Starting at the line that contains "You are a computer-use" and continuing through the end of the entries, rewrite the lines with "Instruction" replaced by "Task" and everything else unchanged. Omit the pictures from your answer.

▬▬▬

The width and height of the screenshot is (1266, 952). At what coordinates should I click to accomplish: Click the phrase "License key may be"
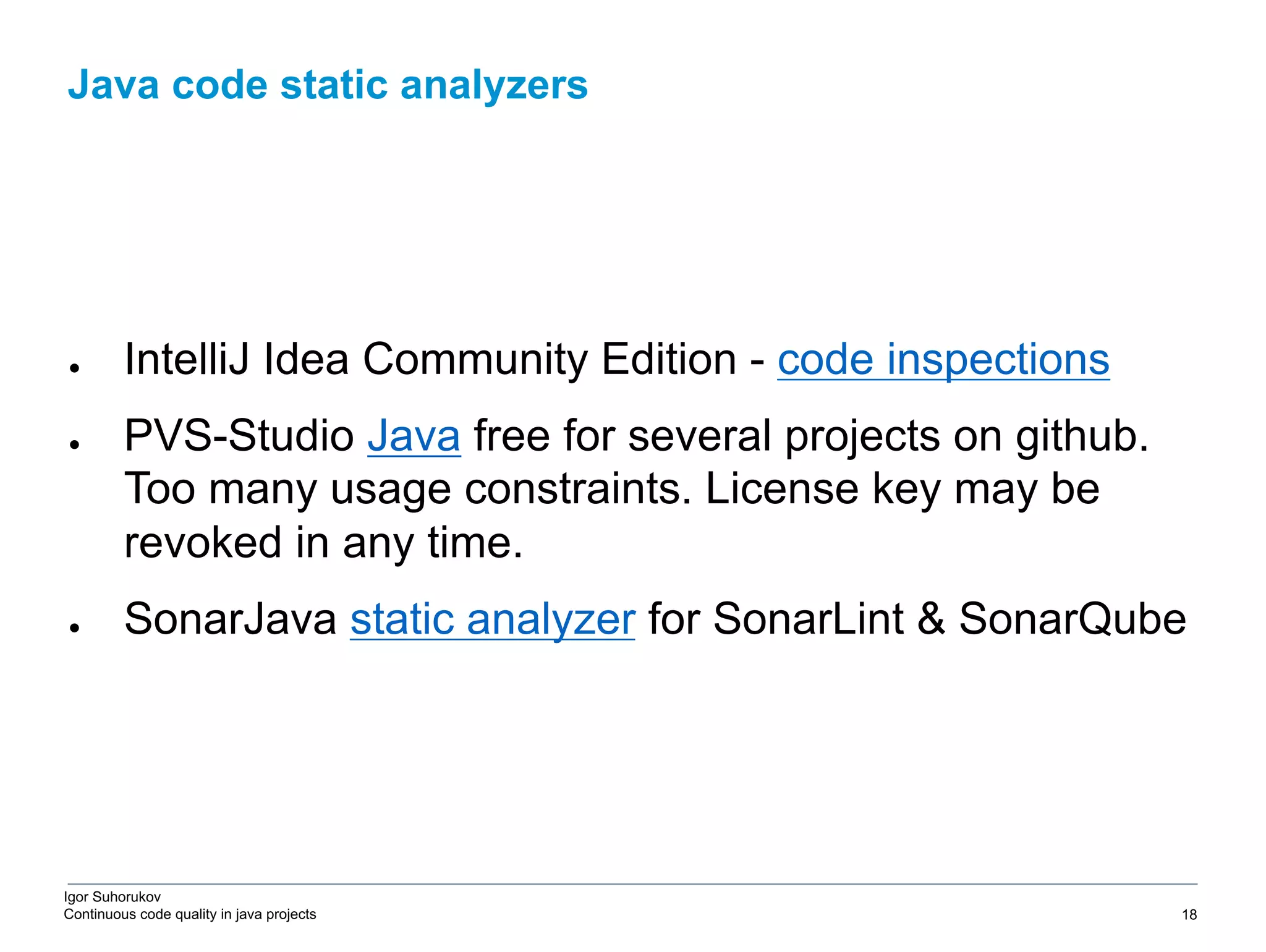click(x=902, y=490)
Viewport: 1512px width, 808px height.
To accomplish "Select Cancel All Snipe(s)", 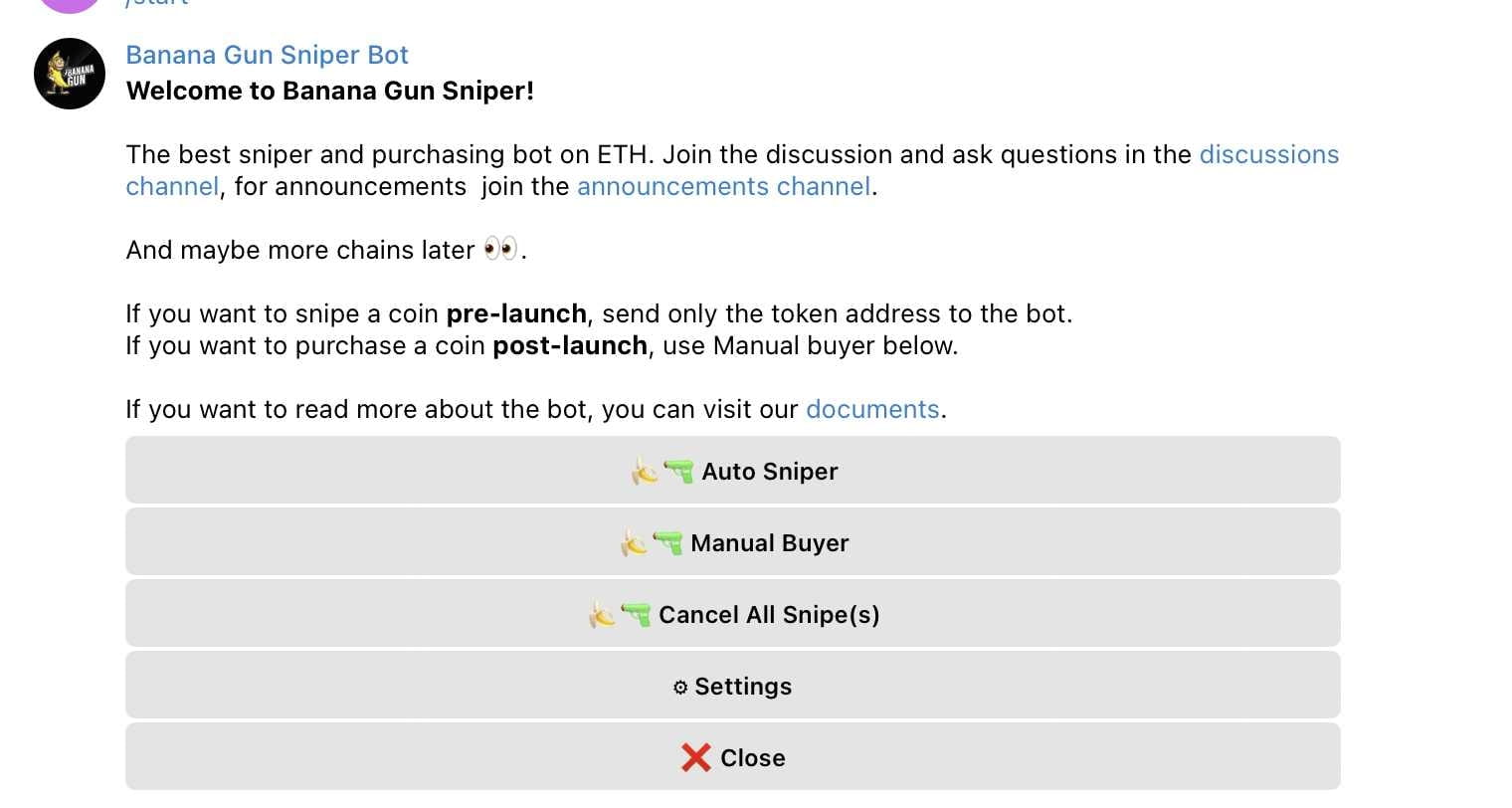I will point(733,614).
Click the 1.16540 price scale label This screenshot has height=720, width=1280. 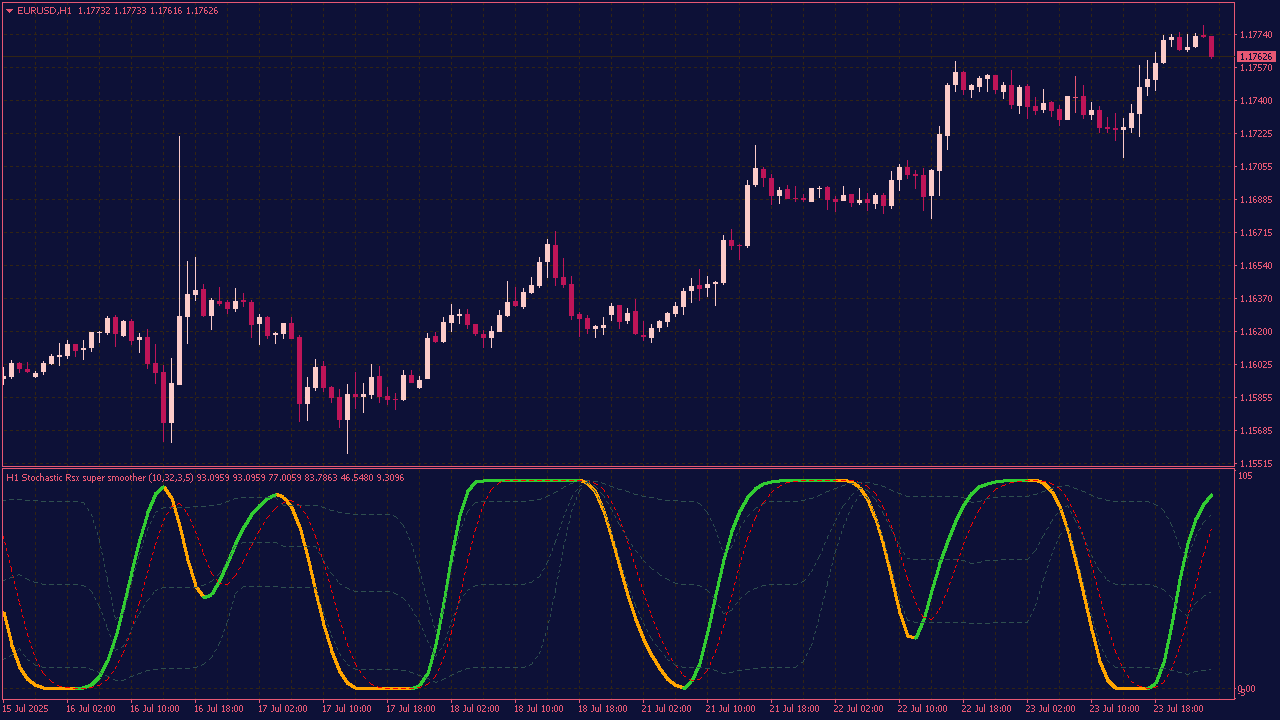[x=1255, y=266]
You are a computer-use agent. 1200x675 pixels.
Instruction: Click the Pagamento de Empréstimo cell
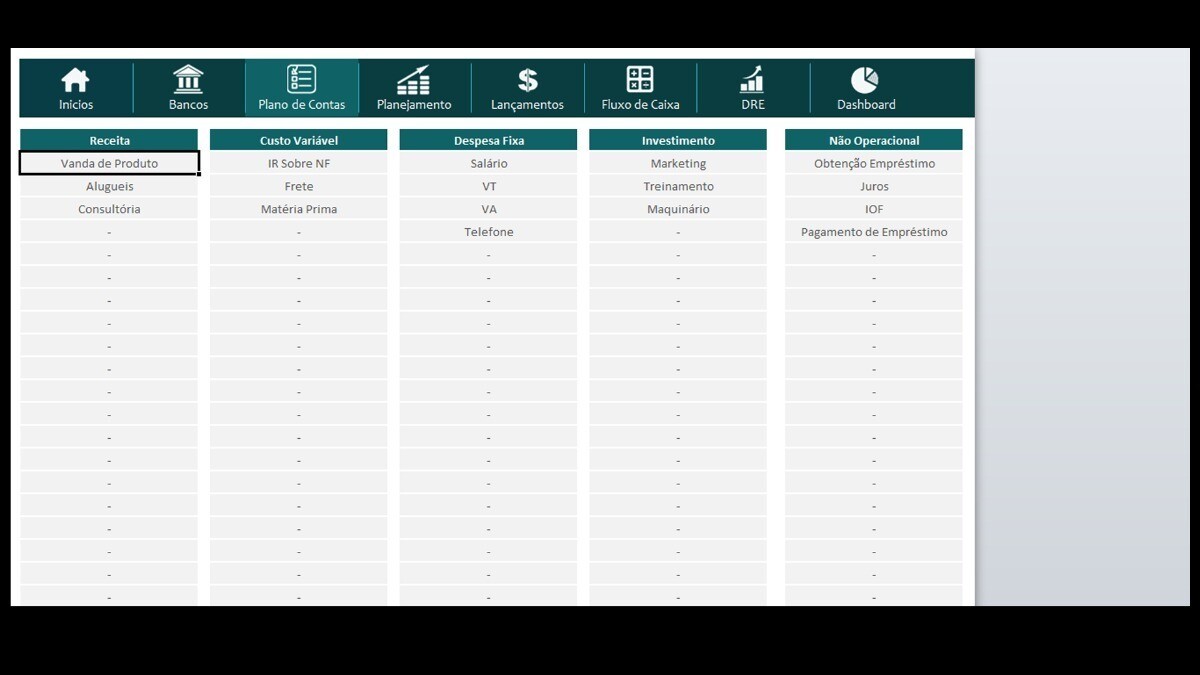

▬▬▬

## Output for this exercise:
You are a computer-use agent. 1200x675 pixels.
Task: Click the Pagamento de Empréstimo cell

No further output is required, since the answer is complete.